Authors Chen J, Luo Q, Wang L, Zheng L, Zhang Y, Liu Y, Peng L , Xu W 

Received 13 February 2025

Accepted for publication 4 July 2025

Published 12 July 2025 Volume 2025:21 Pages 1095—1105

DOI https://doi.org/10.2147/TCRM.S521406

Checked for plagiarism Yes

Review by Single anonymous peer review

Peer reviewer comments 4

Editor who approved publication: Professor Garry Walsh

Jia Chen,1,* Qiumin Luo,1,* Lu Wang,2,* Lihua Zheng,1 Yeqiong Zhang,1 Ying Liu,1 Liang Peng,1,3 Wenxiong Xu1 

1Department of Infectious Diseases and Guangdong Key Laboratory of Liver Disease Research, Third Affiliated Hospital of Sun Yat-Sen University, Guangzhou, People’s Republic of China; 2Department of Diagnostics, second School of Clinical Medicine, Binzhou Medical University, Yantai, Shandong, People’s Republic of China; 3Key Laboratory of Tropical Disease Control, Ministry of Education, Sun Yat-sen University, Guangzhou, People’s Republic of China

*These authors contributed equally to this work

Correspondence: Wenxiong Xu, Department of Infectious Disease, Third Affiliated Hospital of Sun Yat-sen University, 600# Tianhe Road, Tianhe District, Guangzhou, Guangdong province, 510630, People’s Republic of China, Tel +8613760783281, Email xuwenx@mail.sysu.edu.cn Liang Peng, Department of Infectious Disease, Third Affiliated Hospital of Sun Yat-sen University, 600# Tianhe Road, Tianhe District, Guangzhou, Guangdong province, 510630, People’s Republic of China, Tel +8613533978874, Email pliang@mail.sysu.edu.cn

Purpose: This study aimed to compare the cost-effectiveness of the double plasma molecular adsorption system sequential low-volume plasma exchange (DPMAS+LPE) versus conventional plasma exchange (PE) in treating early-stage hepatitis B virus-related acute-on-chronic liver failure (HBV-ACLF).
Patients and Methods: A total of 215 early-stage HBV-ACLF patients were assigned to either DPMAS+LPE or conventional PE groups.
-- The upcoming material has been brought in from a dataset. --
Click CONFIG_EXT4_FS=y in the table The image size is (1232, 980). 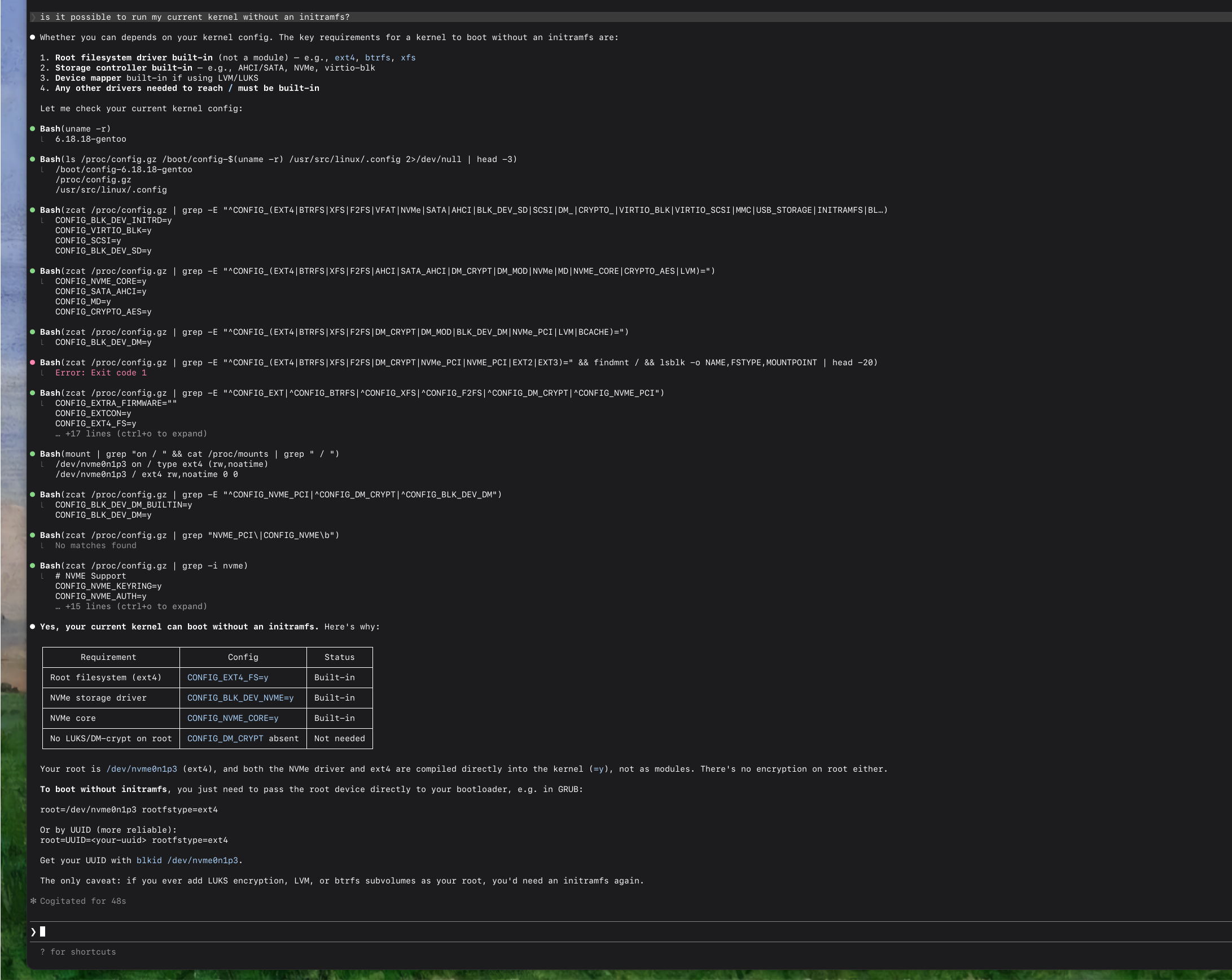tap(227, 677)
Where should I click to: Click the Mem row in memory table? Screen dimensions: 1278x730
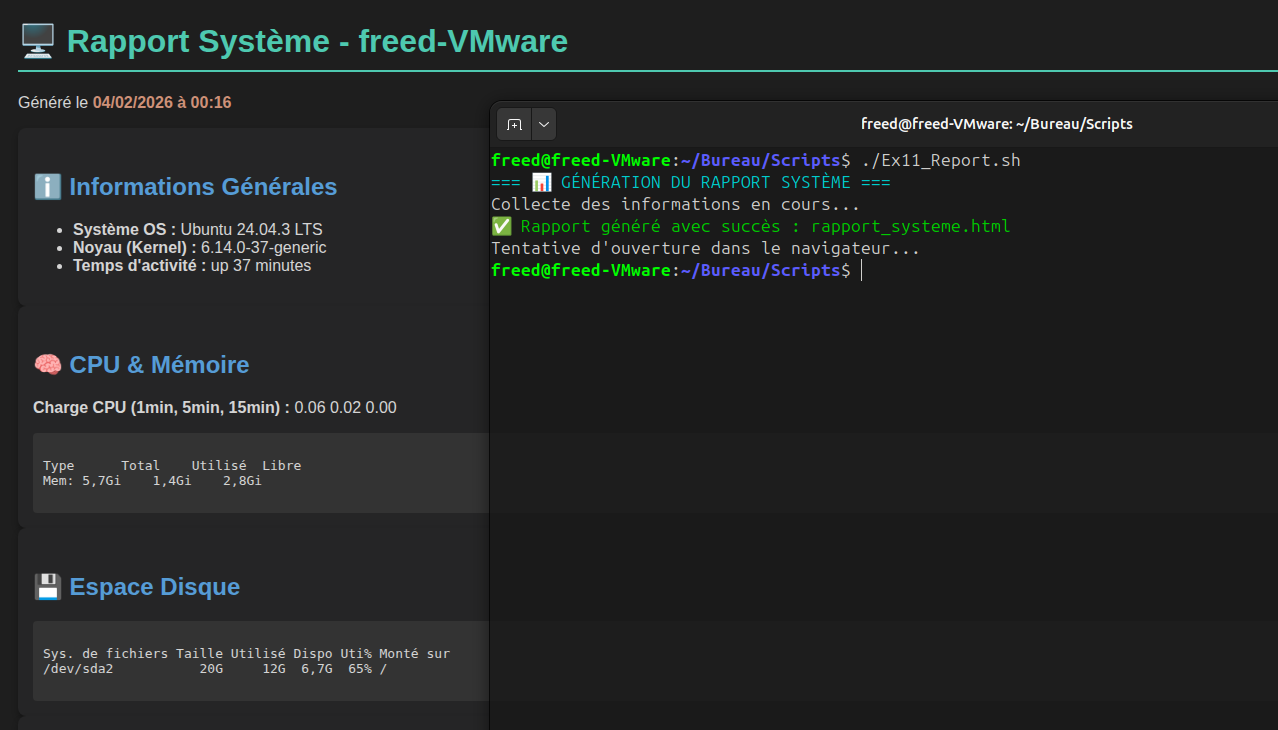tap(152, 481)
After propensity score matching (1:1), 101 matched pairs were analyzed. We compared 30- and 90-day survival rates and direct medical costs from the healthcare payer’s perspective. Cost-effectiveness analysis was performed with a willingness-to-pay (WTP) threshold of $12,681 and $38,043, equivalent to 1 and 3 times China’s 2023 per capita GDP. Univariate and probabilistic sensitivity analyses (Bootstrap method) were used to assess parameter uncertainty.
Results: Over the 90-day follow-up period, the DPMAS+LPE group had numerically higher survival rates compared to the PE group, but this difference was not statistically significant (91.04% vs 83.07%, Logrank: P=0.094). Compared to PE, DPMAS+LPE showed no economic benefit at 30 days. At 90 days, each 1% increase in the survival rate with DPMAS+LPE required an additional $3013.68 in medical costs, demonstrating cost-effectiveness. In the cirrhosis subgroup, the 90-day average total medical cost of the DPMAS+LPE group was lower than that of the PE group. At a WTP threshold of $12,681, the probability of DPMAS+LPE being cost-effective was 14% at 30 days and 75% at 90 days. At a WTP of $38,043, these probabilities increased to 45% and 90%, respectively. Univariate sensitivity analysis demonstrated that variations in the 90-day survival rates and costs for both groups still favored DPMAS+LPE within the 95% confidence interval. However, when the number of DPMAS+LPE treatments exceeded 4.4, it was no longer cost-effective.
Conclusion: Compared to PE, DPMAS+LPE demonstrated cost-effectiveness at 90 days in early-stage HBV-ACLF patients, particularly those with cirrhosis. While DPMAS+LPE can be considered a suitable artificial liver therapy option for early-stage HBV-ACLF, careful consideration must be given to the number of treatments to ensure cost-effectiveness.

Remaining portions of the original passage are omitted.